**What you have to do**. Your answer must be an exact copy of the data below.

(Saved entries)

%%

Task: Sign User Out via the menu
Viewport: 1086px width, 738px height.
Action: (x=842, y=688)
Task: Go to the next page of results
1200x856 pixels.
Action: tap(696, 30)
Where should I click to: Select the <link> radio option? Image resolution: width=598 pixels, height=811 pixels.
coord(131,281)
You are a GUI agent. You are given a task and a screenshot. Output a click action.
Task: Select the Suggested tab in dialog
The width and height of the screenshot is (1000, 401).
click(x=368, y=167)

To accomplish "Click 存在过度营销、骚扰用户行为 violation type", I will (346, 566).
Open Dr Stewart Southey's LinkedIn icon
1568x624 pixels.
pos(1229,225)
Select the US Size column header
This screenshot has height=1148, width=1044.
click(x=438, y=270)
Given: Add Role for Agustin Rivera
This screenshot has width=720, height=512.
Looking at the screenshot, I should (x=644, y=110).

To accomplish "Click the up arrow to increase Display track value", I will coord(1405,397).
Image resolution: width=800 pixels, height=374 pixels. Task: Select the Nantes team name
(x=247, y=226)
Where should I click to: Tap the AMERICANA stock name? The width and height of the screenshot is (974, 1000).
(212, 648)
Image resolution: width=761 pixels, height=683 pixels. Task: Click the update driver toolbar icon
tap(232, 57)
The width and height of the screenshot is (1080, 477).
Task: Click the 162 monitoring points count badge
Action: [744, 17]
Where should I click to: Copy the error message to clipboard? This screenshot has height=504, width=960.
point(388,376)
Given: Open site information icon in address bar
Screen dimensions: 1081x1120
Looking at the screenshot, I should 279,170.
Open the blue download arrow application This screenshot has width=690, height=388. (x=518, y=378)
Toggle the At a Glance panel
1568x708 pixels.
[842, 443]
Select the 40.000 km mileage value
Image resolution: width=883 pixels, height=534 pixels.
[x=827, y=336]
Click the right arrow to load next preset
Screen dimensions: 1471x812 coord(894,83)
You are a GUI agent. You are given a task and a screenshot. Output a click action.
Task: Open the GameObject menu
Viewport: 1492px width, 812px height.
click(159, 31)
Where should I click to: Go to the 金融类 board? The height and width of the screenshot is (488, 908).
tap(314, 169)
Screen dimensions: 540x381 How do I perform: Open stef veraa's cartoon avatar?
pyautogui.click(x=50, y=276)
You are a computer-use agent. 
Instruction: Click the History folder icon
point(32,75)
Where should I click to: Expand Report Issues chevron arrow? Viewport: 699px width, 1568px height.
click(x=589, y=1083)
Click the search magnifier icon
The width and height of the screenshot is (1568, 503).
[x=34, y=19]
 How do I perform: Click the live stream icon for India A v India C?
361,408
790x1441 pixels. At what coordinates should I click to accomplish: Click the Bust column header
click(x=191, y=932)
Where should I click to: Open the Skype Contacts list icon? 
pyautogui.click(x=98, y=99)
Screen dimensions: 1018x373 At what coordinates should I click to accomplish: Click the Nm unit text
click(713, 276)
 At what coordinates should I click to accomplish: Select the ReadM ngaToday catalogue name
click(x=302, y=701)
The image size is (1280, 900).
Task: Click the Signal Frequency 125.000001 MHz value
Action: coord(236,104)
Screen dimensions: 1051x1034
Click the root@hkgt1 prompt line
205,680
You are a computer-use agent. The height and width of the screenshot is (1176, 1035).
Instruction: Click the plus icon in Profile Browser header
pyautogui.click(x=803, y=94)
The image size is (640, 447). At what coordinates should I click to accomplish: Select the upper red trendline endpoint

%%

**Task response**.
Task: Sign User Out via the menu
Viewport: 1086px width, 738px height.
Action: (x=842, y=688)
Task: Go to the next page of results
1200x856 pixels.
Action: tap(696, 30)
Where should I click to: Select the <link> radio option? Image resolution: width=598 pixels, height=811 pixels.
coord(131,281)
You are a GUI agent. You are given a task and a screenshot. Output a click action.
Task: Select the Suggested tab in dialog
The width and height of the screenshot is (1000, 401).
click(x=368, y=167)

To accomplish "Click 存在过度营销、骚扰用户行为 violation type", I will (346, 566).
Open Dr Stewart Southey's LinkedIn icon
1568x624 pixels.
pos(1229,225)
Select the US Size column header
This screenshot has height=1148, width=1044.
click(x=438, y=270)
Given: Add Role for Agustin Rivera
This screenshot has width=720, height=512.
Looking at the screenshot, I should (x=644, y=110).

To accomplish "Click the up arrow to increase Display track value", I will coord(1405,397).
Image resolution: width=800 pixels, height=374 pixels. Task: Select the Nantes team name
(x=247, y=226)
Where should I click to: Tap the AMERICANA stock name? The width and height of the screenshot is (974, 1000).
(212, 648)
Image resolution: width=761 pixels, height=683 pixels. Task: Click the update driver toolbar icon
tap(232, 57)
The width and height of the screenshot is (1080, 477).
Task: Click the 162 monitoring points count badge
Action: [744, 17]
Where should I click to: Copy the error message to clipboard? This screenshot has height=504, width=960.
point(388,376)
Given: Open site information icon in address bar
Screen dimensions: 1081x1120
Looking at the screenshot, I should 279,170.
Open the blue download arrow application This screenshot has width=690, height=388. (x=518, y=378)
Toggle the At a Glance panel
1568x708 pixels.
[842, 443]
Select the 40.000 km mileage value
Image resolution: width=883 pixels, height=534 pixels.
[x=827, y=336]
Click the right arrow to load next preset
Screen dimensions: 1471x812 coord(894,83)
You are a GUI agent. You are given a task and a screenshot. Output a click action.
Task: Open the GameObject menu
Viewport: 1492px width, 812px height.
click(159, 31)
Where should I click to: Go to the 金融类 board? The height and width of the screenshot is (488, 908).
tap(314, 169)
Screen dimensions: 540x381 How do I perform: Open stef veraa's cartoon avatar?
pyautogui.click(x=50, y=276)
You are a computer-use agent. 
Instruction: Click the History folder icon
point(32,75)
Where should I click to: Expand Report Issues chevron arrow? Viewport: 699px width, 1568px height.
click(x=589, y=1083)
Click the search magnifier icon
The width and height of the screenshot is (1568, 503).
[x=34, y=19]
 How do I perform: Click the live stream icon for India A v India C?
361,408
790x1441 pixels. At what coordinates should I click to accomplish: Click the Bust column header
click(x=191, y=932)
Where should I click to: Open the Skype Contacts list icon? 
pyautogui.click(x=98, y=99)
Screen dimensions: 1018x373 At what coordinates should I click to accomplish: Click the Nm unit text
click(713, 276)
 At what coordinates should I click to accomplish: Select the ReadM ngaToday catalogue name
click(x=302, y=701)
The image size is (1280, 900).
Task: Click the Signal Frequency 125.000001 MHz value
Action: coord(236,104)
Screen dimensions: 1051x1034
Click the root@hkgt1 prompt line
205,680
You are a computer-use agent. The height and width of the screenshot is (1176, 1035).
Instruction: Click the plus icon in Profile Browser header
pyautogui.click(x=803, y=94)
The image size is (640, 447). At what coordinates should I click to accomplish: Select the upper red trendline endpoint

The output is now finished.